Updated: With apologies to those who replied, in my original example I overlooked the fact that data.frame()
created var
as a factor rather than as a character vector, as I had intended. I have corrected the example, and this will break at least one of the answers.
--original--
I have a data frame that I'm performing a series of dplyr and tidyr manipulations on, and I would like to add columns for indicator variables that would be encoded as 0 or 1, and do this within the dplyr chain.
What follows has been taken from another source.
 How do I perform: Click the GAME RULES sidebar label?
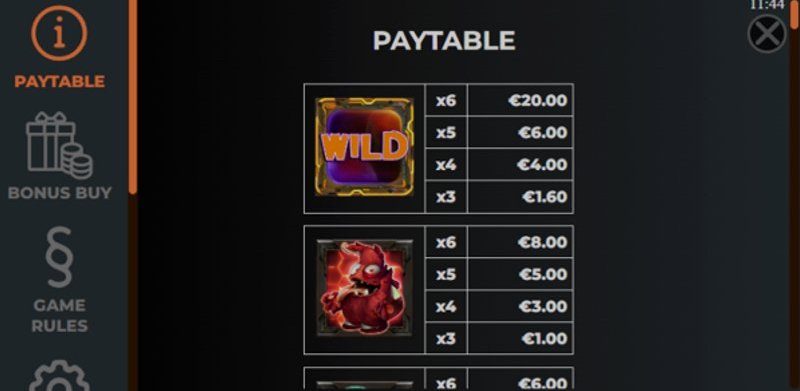click(x=60, y=315)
Each level of a factor (presently stored as character vectors) should be encoded in a separate column, and the column names are a concatenation of a fixed prefix with the variable level, e.g. var
has level a, new column var_a
will be 1, and all other rows of var_a
will be 0.
The following minimal example using base R produces exactly the results that I want (thanks to this blog post), but I'd like to roll it all into the dplyr chain, and can't quite figure out how to do it.
library(dplyr)
df <- data.frame(var = sample(x = letters[1:4], size = 10, replace = TRUE), stringsAsFactors = FALSE)
for(level in unique(df$var)){
df[paste("var", level, sep = "_")] <- ifelse(df$var == level, 1, 0)
}
Note that the real data set contains multiple columns, none of which should be altered or dropped when creating the indicator variables, with the exception of the column var
, which could be converted to type factor.